Featured Post


I am posting this as a benchmark, not because I think I'm playing very well yet.  The idea would be post a video every month for a ye...

Friday, February 1, 2013

Vicious Circles and Confirmation Bias

Gadamer following Heidegger argues that the hermeneutic circle is not "vicious."

Yet the typical literary critic chooses an approach, applies it to the text, and finds what sh/e expected to find. In other words, the circle is completely vicious.

A theoretical approach, essentially a previous interpretation, determines what the critic is going to find. S/he reads the text mostly in order to confirm a previous bias. Every piece of evidence confirming the interpretative prejudice serves to reinforce the global interpretation, so the oscillation between part and whole only makes the reasoning more circular. The text never catches up the reader short, never surprises. We've all seen this happen with our graduate students, even worse with the undergraduates. Half the time when we say that the student's interpretation is wrong, we are not being dogmatic (insisting on our own interpretation), but noting that the student has never listened to what the text is actually saying. Mature scholars do the same. To even say you have an approach means that you will be victim to confirmation bias. To say "I am a Freudian critic" means that you will interpret in that way.

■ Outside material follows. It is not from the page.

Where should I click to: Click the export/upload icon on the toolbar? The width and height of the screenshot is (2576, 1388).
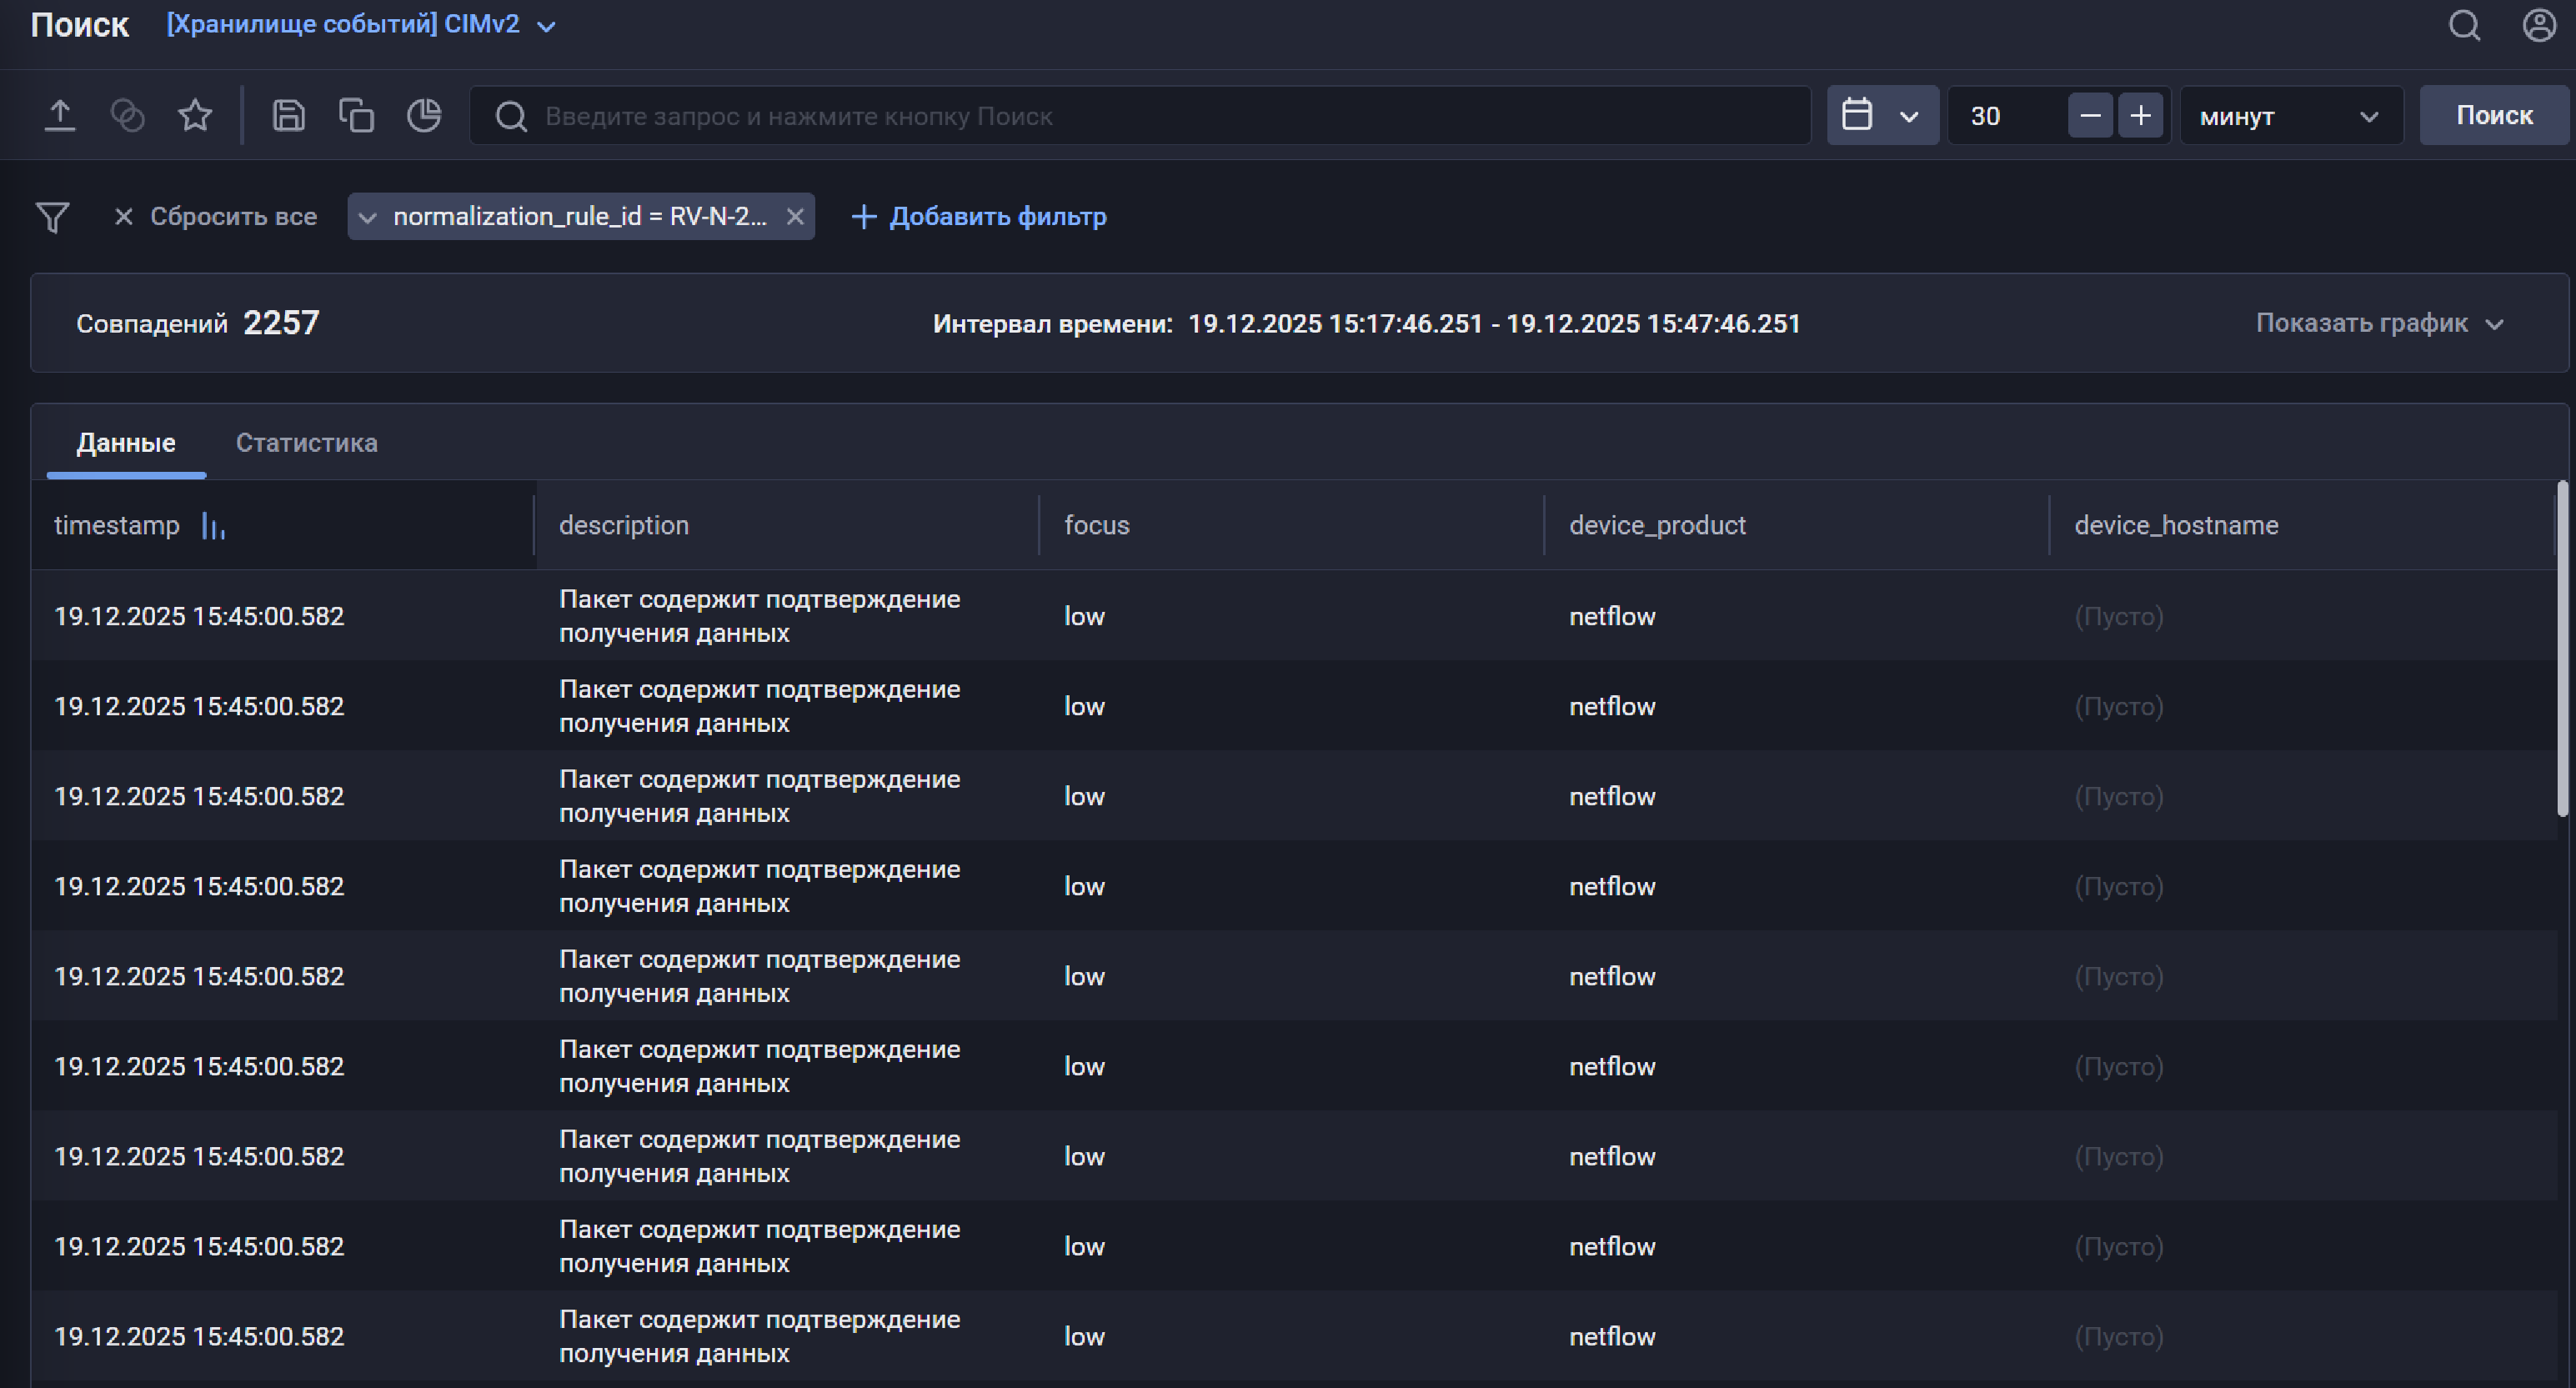pos(60,114)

So Gadamer is actually not describing how people do interpret, but offering an ideal version of what they should be doing: treat the circle as open rather than as vicious. Be surprised. Question your own prejudices.

I am not exempting myself from this critique of literary criticism. I think it would be presumptuous. If someone else tell me I am listening to the text, I will believe this, but I cannot be sure I can do this unless someone looks critically at what I am doing.

1 comment:

Professor Zero said...

I guess people really do that and that it is expedient but when I try it, it causes me to run in circles and-or hit dead ends.
I like all my methods better. Let us review.

1. Early undergraduate. No idea what to do. Choose, if there is a choice, a text I like. Look up articles on it. Take the ones I like under advisement, but I am really looking for one I will react negatively to, as in, this is wrongheaded. Figure out how to articulate why it is wrongheaded. Out of this process, my idea will come.

2. Later undergraduate. Find some aspect of the text I do not understand. Start pressing there. Out of this process, my idea will come.

3. Since. Have certain interests and / or hypotheses or just questions about some issue or set of texts. Find out how to confirm, deny, vary, nuance, or otherwise develop, or see whether questions are silly or have already been answered or are in fact new. OR, a version of #1: be irritated that everyone says X about Y when X, while apparently true or true up to a point, is clearly inadequate.